THE WAFL website will be publishing columns from players throughout the 2013 season taking a look at what it takes to be a successful WAFL player and build a life outside the game. This week it's former 70-game AFL player, winning WA captain and East Perth ruckman Paul Johnson.
The biggest thing to adjust to when I came out of the AFL was the work-football balance. After growing up as one of six kids, dad always had us working so the workload wasn’t a huge demand on my body but I am working at City Motors from 7am-4.30pm and then it's the 4.30-5pm period when you have to get to training, get changed and be out on the track ready to go again.
The biggest surprise in it all has been the training loads.
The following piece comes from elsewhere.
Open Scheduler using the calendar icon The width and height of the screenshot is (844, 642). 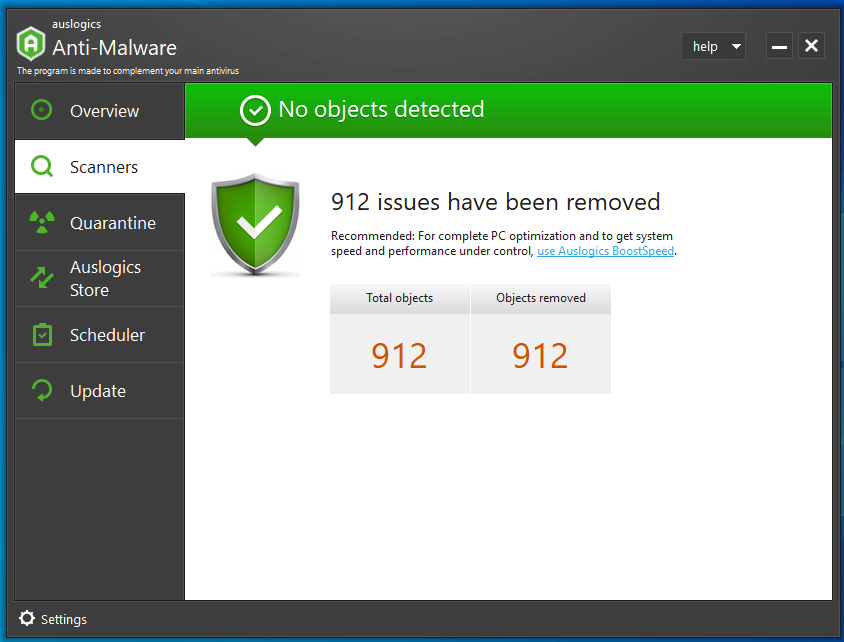point(41,334)
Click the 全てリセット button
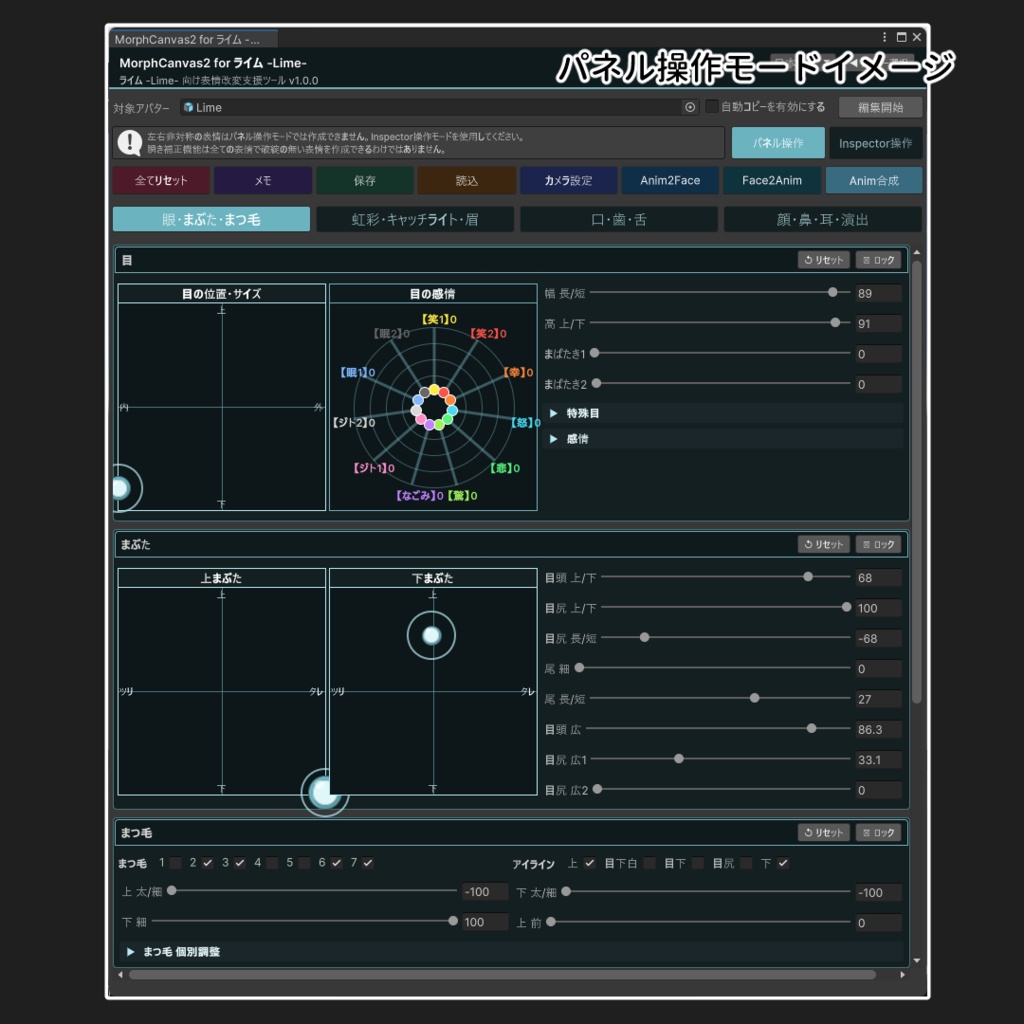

You are training just about as hard as you do to play in the AFL but squeezing that into three or four nights, instead of spreading it across the whole week. You have to be alert and giving your all at work all day, so you can't cruise and it was a great opportunity I was allowed to take at City Motors, and part of the reason they employ you is because you play footy so I have to make sure I give my all at footy still as well as at work.
After working from 7 in the morning most nights I don’t walk in the house until about 8 o'clock at night. I have only been married for a couple of years as well so I still try to spend as much time as I can with my wife and I'm lucky that she is so understanding. She has dinner on the table for me and all set and ready to go when I get home. The hardest thing has been juggling between dedicating enough time to work and footy, and also your life at home.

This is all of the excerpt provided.